SELF-INDULGENT POST SCRIPT:
Ready Player One is bizarre in its effect that I assume makes anyone who was young in the late 70's into early 80's feel like a secret club member in one way or the other. Other than the general ensnaring like recognizing video games we played back then or music or movies or TV from the era, here are just a few of the pre-existing specific hooks it leveraged in me as best I can recall:
- I had not literally seen "TRS-80" in print in decades when I first read it in the introduction. A voice in my head blurted out "the Trash 80!". I discredited the author at that point for not being aware of the popular bastardization of it but lo and behold it is not only mentioned later in the book but plays a role in plot development.
- I remember using BBS's, Gopher, Lynx, FidoNet, IRC, etc. and the exciting leaps forward in baud rates on dial-up modems, getting bounced offline when a roommate picked up the line to make a call in the middle of a game or download, so forth. Social media has been around forever; it's just that it's far easier to use nowadays and you don't have to actually use your mind to create the visuals. Curmudgeonliness acknowledged.
- Not only did I used to play D&D for a short stint in high school but in fact for a while I was a DM (no, not a Direct Message). I later sampled Vampire and others, but it wasn’t quite the same.
- I remember lining up quarters on the metal band across the marquis on arcade games (similar to stacking quarters on a pool table) and also walking through an arcade glancing at lines of quarters to estimate wait times on various machines.
- I used to watch Ultraman during the early years of grade school in the afternoons when it was on; we used to play Ultraman outside on the playground and argue about who had the beta-capsule and if Ultraman's red warning light had started blinking yet.
As I read through the book, I increasingly enjoyed the orchestrated feeling of belonging to a secret club - I got so many of the references and details it's frightening. I thought I'd successfully repressed most memories from that era. Cline pulled strings like a master puppeteer throughout.
A final comment on the power of gaming - when I was in Santa Monica recently (I'd never been there in my life) the people that were driving the car said "Oh you have to check out the boardwalk and pier while you are here; it's such an icon" and we turned onto Santa Monica Blvd several blocks uphill from the pier and when I saw it stretched out into the ocean with the carnival rides silhouetted in the afternoon sea glare I got the strangest feeling.

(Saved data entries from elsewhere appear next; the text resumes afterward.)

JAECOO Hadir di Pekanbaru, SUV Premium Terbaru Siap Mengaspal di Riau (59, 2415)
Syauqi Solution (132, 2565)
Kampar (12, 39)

We drove down and onto the pier and I heard the click-clack click-clack under the wheels and took in more detail and I got a powerful sense of deja vu until it suddenly hit me that I knew this place because I had played a virtual version of it for untold hours in "Grand Theft Auto: San Andreas", running through both mandatory scenarios as well as just free-world playing, on everything from cars to motorcycles to bicycles to walking and running. All of this virtual game play and it was positively uncanny how real my memories felt when I encountered the physical location years later. Maybe someday we all really will have haptic gloves and headsets.